§ **AIM**: Reproduce every line of the listing below without changing anything.
/---
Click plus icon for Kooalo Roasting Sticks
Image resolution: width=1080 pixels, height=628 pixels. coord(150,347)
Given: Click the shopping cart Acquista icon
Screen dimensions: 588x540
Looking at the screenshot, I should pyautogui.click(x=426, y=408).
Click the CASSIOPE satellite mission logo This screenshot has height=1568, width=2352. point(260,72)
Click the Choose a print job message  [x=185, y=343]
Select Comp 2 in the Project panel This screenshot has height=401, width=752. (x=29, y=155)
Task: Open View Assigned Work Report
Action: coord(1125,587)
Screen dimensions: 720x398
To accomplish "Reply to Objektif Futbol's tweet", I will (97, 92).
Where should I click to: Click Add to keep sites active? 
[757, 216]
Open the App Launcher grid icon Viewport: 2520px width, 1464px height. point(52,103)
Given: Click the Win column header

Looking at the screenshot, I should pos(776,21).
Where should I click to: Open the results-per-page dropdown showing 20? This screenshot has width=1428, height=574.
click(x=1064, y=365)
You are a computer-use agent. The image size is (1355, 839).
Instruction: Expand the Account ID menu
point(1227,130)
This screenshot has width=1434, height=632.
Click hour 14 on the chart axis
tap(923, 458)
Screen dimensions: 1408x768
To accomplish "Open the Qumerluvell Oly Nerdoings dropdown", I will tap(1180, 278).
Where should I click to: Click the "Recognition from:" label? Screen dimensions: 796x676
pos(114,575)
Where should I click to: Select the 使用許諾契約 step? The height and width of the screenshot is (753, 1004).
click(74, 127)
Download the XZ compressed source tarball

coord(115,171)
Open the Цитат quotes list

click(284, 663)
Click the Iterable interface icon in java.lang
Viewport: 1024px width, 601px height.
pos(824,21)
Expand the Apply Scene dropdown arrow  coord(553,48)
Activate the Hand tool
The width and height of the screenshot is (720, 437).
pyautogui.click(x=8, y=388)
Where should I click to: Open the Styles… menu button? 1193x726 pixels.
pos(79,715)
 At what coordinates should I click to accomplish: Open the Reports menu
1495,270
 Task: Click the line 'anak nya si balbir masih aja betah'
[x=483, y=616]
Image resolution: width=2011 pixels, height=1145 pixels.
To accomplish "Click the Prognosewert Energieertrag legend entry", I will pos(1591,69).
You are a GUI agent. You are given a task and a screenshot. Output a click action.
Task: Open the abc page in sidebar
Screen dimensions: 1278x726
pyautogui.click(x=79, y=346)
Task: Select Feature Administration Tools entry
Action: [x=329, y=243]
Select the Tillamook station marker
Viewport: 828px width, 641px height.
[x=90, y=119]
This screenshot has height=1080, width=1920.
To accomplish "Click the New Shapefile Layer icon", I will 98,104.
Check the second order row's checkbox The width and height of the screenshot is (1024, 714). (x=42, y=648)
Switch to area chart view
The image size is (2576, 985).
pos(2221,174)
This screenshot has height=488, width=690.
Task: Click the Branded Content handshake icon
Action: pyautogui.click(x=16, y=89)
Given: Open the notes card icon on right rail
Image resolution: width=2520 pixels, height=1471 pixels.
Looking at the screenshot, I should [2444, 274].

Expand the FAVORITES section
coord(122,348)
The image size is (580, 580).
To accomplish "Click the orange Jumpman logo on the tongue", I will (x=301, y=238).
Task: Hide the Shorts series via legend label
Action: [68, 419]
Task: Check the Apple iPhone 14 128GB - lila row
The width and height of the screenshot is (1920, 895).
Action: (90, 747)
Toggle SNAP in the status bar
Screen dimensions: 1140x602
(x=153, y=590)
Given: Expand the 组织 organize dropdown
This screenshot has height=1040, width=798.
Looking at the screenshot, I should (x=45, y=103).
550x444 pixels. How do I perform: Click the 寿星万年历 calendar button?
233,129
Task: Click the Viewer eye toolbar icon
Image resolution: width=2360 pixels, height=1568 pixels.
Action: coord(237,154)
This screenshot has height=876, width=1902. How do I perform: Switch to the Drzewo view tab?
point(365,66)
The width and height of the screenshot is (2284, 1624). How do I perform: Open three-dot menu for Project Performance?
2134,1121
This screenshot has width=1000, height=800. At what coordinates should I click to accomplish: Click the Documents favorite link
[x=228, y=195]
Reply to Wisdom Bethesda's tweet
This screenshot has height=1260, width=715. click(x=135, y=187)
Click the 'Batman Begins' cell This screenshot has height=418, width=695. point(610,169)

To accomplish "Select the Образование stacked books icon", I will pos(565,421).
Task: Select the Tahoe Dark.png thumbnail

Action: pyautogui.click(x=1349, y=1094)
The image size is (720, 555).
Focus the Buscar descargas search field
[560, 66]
\---
§ **OUTPUT OF THE EXERCISE**:
Click plus icon for Kooalo Roasting Sticks
Image resolution: width=1080 pixels, height=628 pixels. coord(150,347)
Given: Click the shopping cart Acquista icon
Screen dimensions: 588x540
Looking at the screenshot, I should pyautogui.click(x=426, y=408).
Click the CASSIOPE satellite mission logo This screenshot has height=1568, width=2352. point(260,72)
Click the Choose a print job message  [x=185, y=343]
Select Comp 2 in the Project panel This screenshot has height=401, width=752. (x=29, y=155)
Task: Open View Assigned Work Report
Action: coord(1125,587)
Screen dimensions: 720x398
To accomplish "Reply to Objektif Futbol's tweet", I will (97, 92).
Where should I click to: Click Add to keep sites active? 
[757, 216]
Open the App Launcher grid icon Viewport: 2520px width, 1464px height. point(52,103)
Given: Click the Win column header

Looking at the screenshot, I should pos(776,21).
Where should I click to: Open the results-per-page dropdown showing 20? This screenshot has width=1428, height=574.
click(x=1064, y=365)
You are a computer-use agent. The image size is (1355, 839).
Instruction: Expand the Account ID menu
point(1227,130)
This screenshot has width=1434, height=632.
Click hour 14 on the chart axis
tap(923, 458)
Screen dimensions: 1408x768
To accomplish "Open the Qumerluvell Oly Nerdoings dropdown", I will tap(1180, 278).
Where should I click to: Click the "Recognition from:" label? Screen dimensions: 796x676
pos(114,575)
Where should I click to: Select the 使用許諾契約 step? The height and width of the screenshot is (753, 1004).
click(74, 127)
Download the XZ compressed source tarball

coord(115,171)
Open the Цитат quotes list

click(284, 663)
Click the Iterable interface icon in java.lang
Viewport: 1024px width, 601px height.
pos(824,21)
Expand the Apply Scene dropdown arrow  coord(553,48)
Activate the Hand tool
The width and height of the screenshot is (720, 437).
pyautogui.click(x=8, y=388)
Where should I click to: Open the Styles… menu button? 1193x726 pixels.
pos(79,715)
 At what coordinates should I click to accomplish: Open the Reports menu
1495,270
 Task: Click the line 'anak nya si balbir masih aja betah'
[x=483, y=616]
Image resolution: width=2011 pixels, height=1145 pixels.
To accomplish "Click the Prognosewert Energieertrag legend entry", I will pos(1591,69).
You are a GUI agent. You are given a task and a screenshot. Output a click action.
Task: Open the abc page in sidebar
Screen dimensions: 1278x726
pyautogui.click(x=79, y=346)
Task: Select Feature Administration Tools entry
Action: [x=329, y=243]
Select the Tillamook station marker
Viewport: 828px width, 641px height.
[x=90, y=119]
This screenshot has height=1080, width=1920.
To accomplish "Click the New Shapefile Layer icon", I will 98,104.
Check the second order row's checkbox The width and height of the screenshot is (1024, 714). (x=42, y=648)
Switch to area chart view
The image size is (2576, 985).
pos(2221,174)
This screenshot has height=488, width=690.
Task: Click the Branded Content handshake icon
Action: pyautogui.click(x=16, y=89)
Given: Open the notes card icon on right rail
Image resolution: width=2520 pixels, height=1471 pixels.
Looking at the screenshot, I should [2444, 274].

Expand the FAVORITES section
coord(122,348)
The image size is (580, 580).
To accomplish "Click the orange Jumpman logo on the tongue", I will (x=301, y=238).
Task: Hide the Shorts series via legend label
Action: [68, 419]
Task: Check the Apple iPhone 14 128GB - lila row
The width and height of the screenshot is (1920, 895).
Action: (90, 747)
Toggle SNAP in the status bar
Screen dimensions: 1140x602
(x=153, y=590)
Given: Expand the 组织 organize dropdown
This screenshot has height=1040, width=798.
Looking at the screenshot, I should (x=45, y=103).
550x444 pixels. How do I perform: Click the 寿星万年历 calendar button?
233,129
Task: Click the Viewer eye toolbar icon
Image resolution: width=2360 pixels, height=1568 pixels.
Action: coord(237,154)
This screenshot has height=876, width=1902. How do I perform: Switch to the Drzewo view tab?
point(365,66)
The width and height of the screenshot is (2284, 1624). How do I perform: Open three-dot menu for Project Performance?
2134,1121
This screenshot has width=1000, height=800. At what coordinates should I click to accomplish: Click the Documents favorite link
[x=228, y=195]
Reply to Wisdom Bethesda's tweet
This screenshot has height=1260, width=715. click(x=135, y=187)
Click the 'Batman Begins' cell This screenshot has height=418, width=695. point(610,169)

To accomplish "Select the Образование stacked books icon", I will pos(565,421).
Task: Select the Tahoe Dark.png thumbnail

Action: pyautogui.click(x=1349, y=1094)
The image size is (720, 555).
Focus the Buscar descargas search field
[560, 66]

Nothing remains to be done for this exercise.